Gelinden başlayalım, soralım derdi nedir?
Evlilik her geline çok yöntemler denedir.
Anasından görmüştür, belki de ninesinden;
Hazırlıklı gelmiştir belli çıkan sesinden.
Kaptırmayı istemez ilk günden paçasını,
Anadan tembihlidir bozdurmaz façasını.
Gelinde bir çalım var kaynana kim oluyor,
Yüze çemkirmese de, hep burnundan soluyor.
Yönetimi istiyor bakanlık kabul değil,
Her konuya maydanoz kürek gibi döner dil.
Adı bir kez kaynana, melek olsa fark etmez,
Gelin ayak diretir başka yöne çark etmez.
Çatarak kaşlarını eşine göz ağardır,
Adam susar seslenmez etmesin diye dır dır.
En küçük meseleden dağ gibi kriz çıkar,
Hatır gönül hak ola hepsini döker yıkar.
Eğer elinden gelse, kaynanadan tez doğar,
Ona hayat tanımaz bir kaşık suda boğar.
Her gelin olan kadın, kaynana adayıdır,
Kaynanasız evlerde onlar kabadayıdır.
Gelelim kaynanaya, sanki gelin olmadı,
Kaynanayla birlikte bir arada kalmadı.
Şimdi ne değişti de tersine döndü dersin,
Allah iki arada kalana sabır versin.
Ana oğlu kıskanır gelin alacak diye,
Oğul beni unutup ona kalacak diye.
İçinde bir hırs vardır, kaynanasından kalma,
Bilinçaltında yatar, öcü gelinden alma.
Gelinken düşünülen tam tersine dönüyor,
Gelininin sırtına kâbus gibi biniyor.
Herkes hizmet bekliyor yeni gelmiş gelinden,
Ütü, yemek bulaşık, paspas düşmez elinden.

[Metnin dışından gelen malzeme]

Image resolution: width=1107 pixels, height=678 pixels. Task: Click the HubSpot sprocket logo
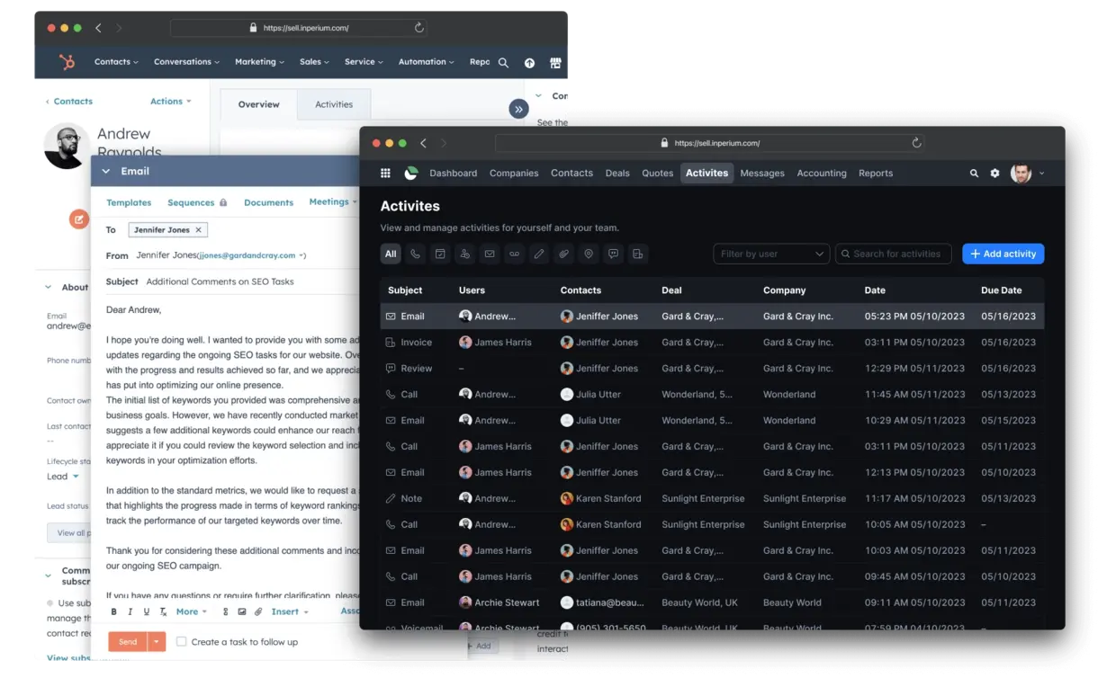(x=67, y=62)
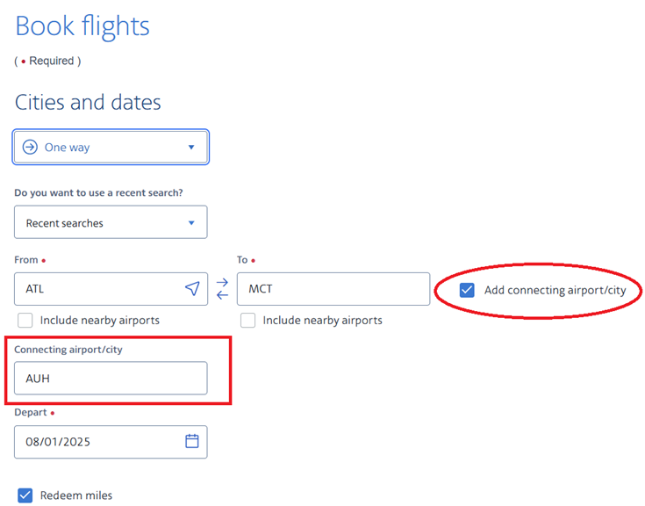The height and width of the screenshot is (506, 645).
Task: Enable Include nearby airports under To
Action: click(x=248, y=320)
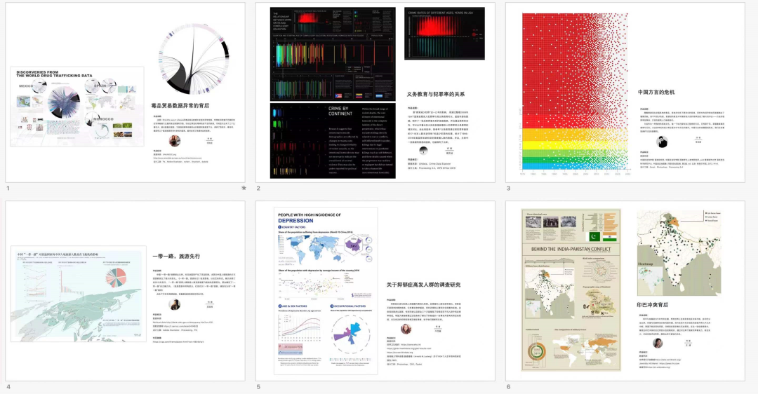
Task: Click the title 关于抑郁症高发人群的调查研究
Action: (x=423, y=285)
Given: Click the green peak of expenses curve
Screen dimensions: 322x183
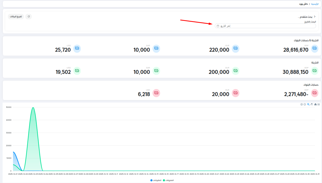Looking at the screenshot, I should pos(33,107).
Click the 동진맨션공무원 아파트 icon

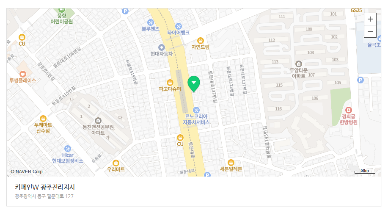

Tabiatın kanunu, bu devran böyle döner,
Gelin kaynana aşkı, toprak altında diner.
Gülüm sarım yaşamak varken bu kavga niye?
Gelin de kaynana da bilene bir hediye.
Bir tarafta ana var, bir tarafta yoldaşı,
Arada ezilenler her zaman erkek başı.
Mahir’in anlaması fazlasıyla zor gibi,
İki ateş arası yakar kızgın kor gibi…
Gelin ile kaynana, biri yar biri ana,
Kimi teyze haladır, her biri candır cana.